Menjalani Gaya Hidup Lambat

Konsep gaya hidup lambat memang kian relevan di tengah hiruk pikuk era digital dan industri 4.0. Perkembangan teknologi dan perubahan gaya hidup akibat disrupsi digital membuat manusia seolah tergesa-gesa dengan target pencapaiannya masing-masing.

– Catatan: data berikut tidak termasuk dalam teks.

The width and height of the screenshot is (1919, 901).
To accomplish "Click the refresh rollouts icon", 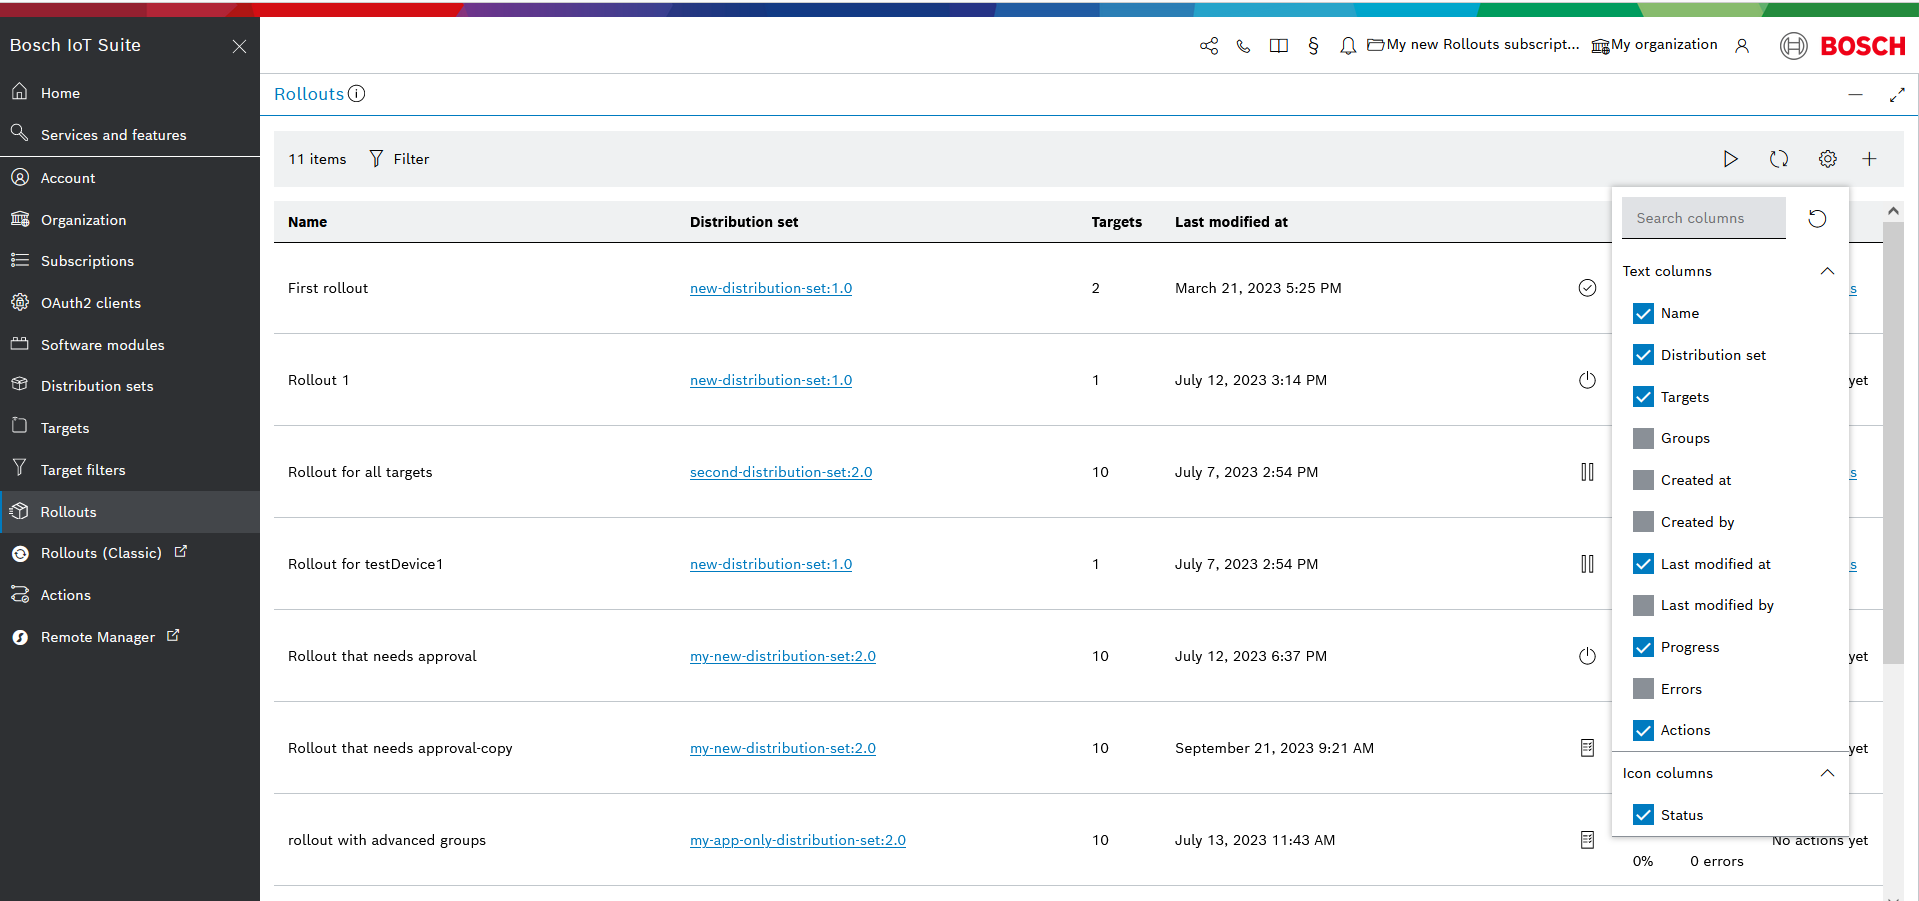I will tap(1778, 159).
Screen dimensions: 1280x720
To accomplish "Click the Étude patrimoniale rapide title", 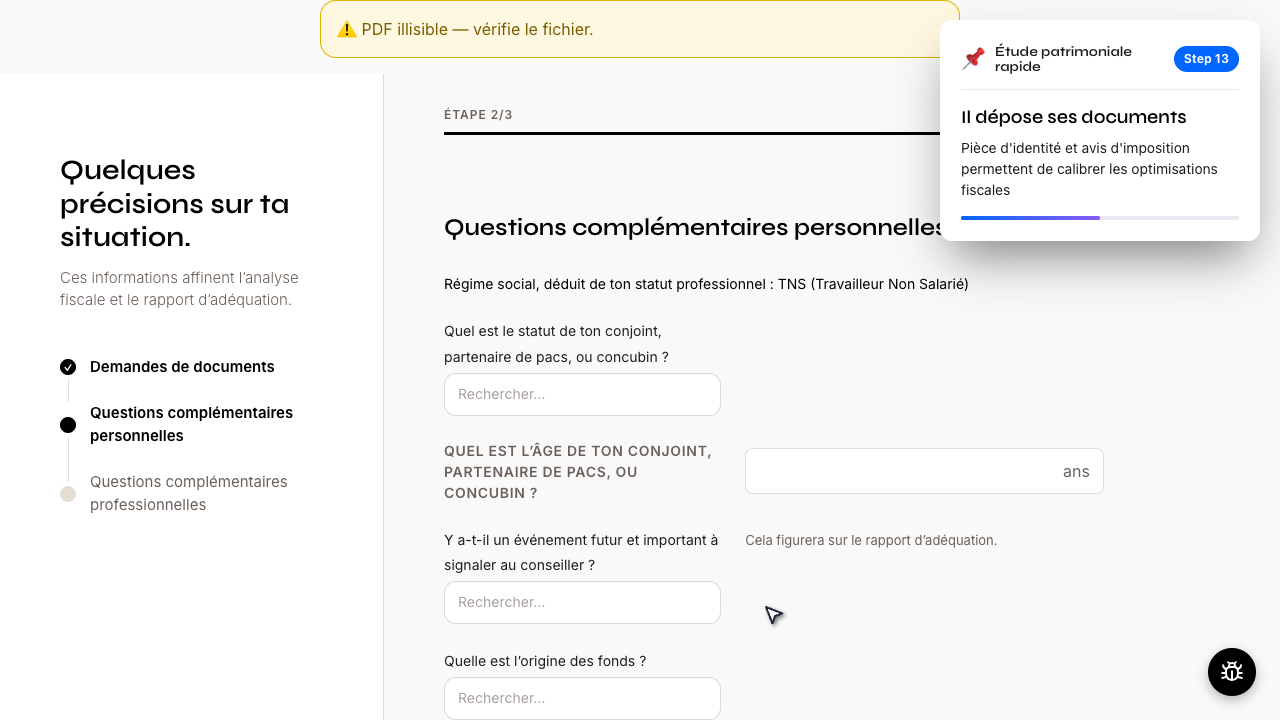I will (x=1063, y=59).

Namun, konsep slow living hadir menawarkan perjalanan hidup dengan kualitas yang besar di mana kegiatan keseharian dilakukan dalam mode yang lambat, dinikmati dengan saksama, dan tidak terlalu ambisius. Misalnya dengan olah raga yang teratur, berkebun, memasak, menjalani hobi, hingga dalam hal mengejar karier. Pada akhirnya, semakin banyak orang yang mengakui bahwa lebih cepat tidak selalu lebih baik.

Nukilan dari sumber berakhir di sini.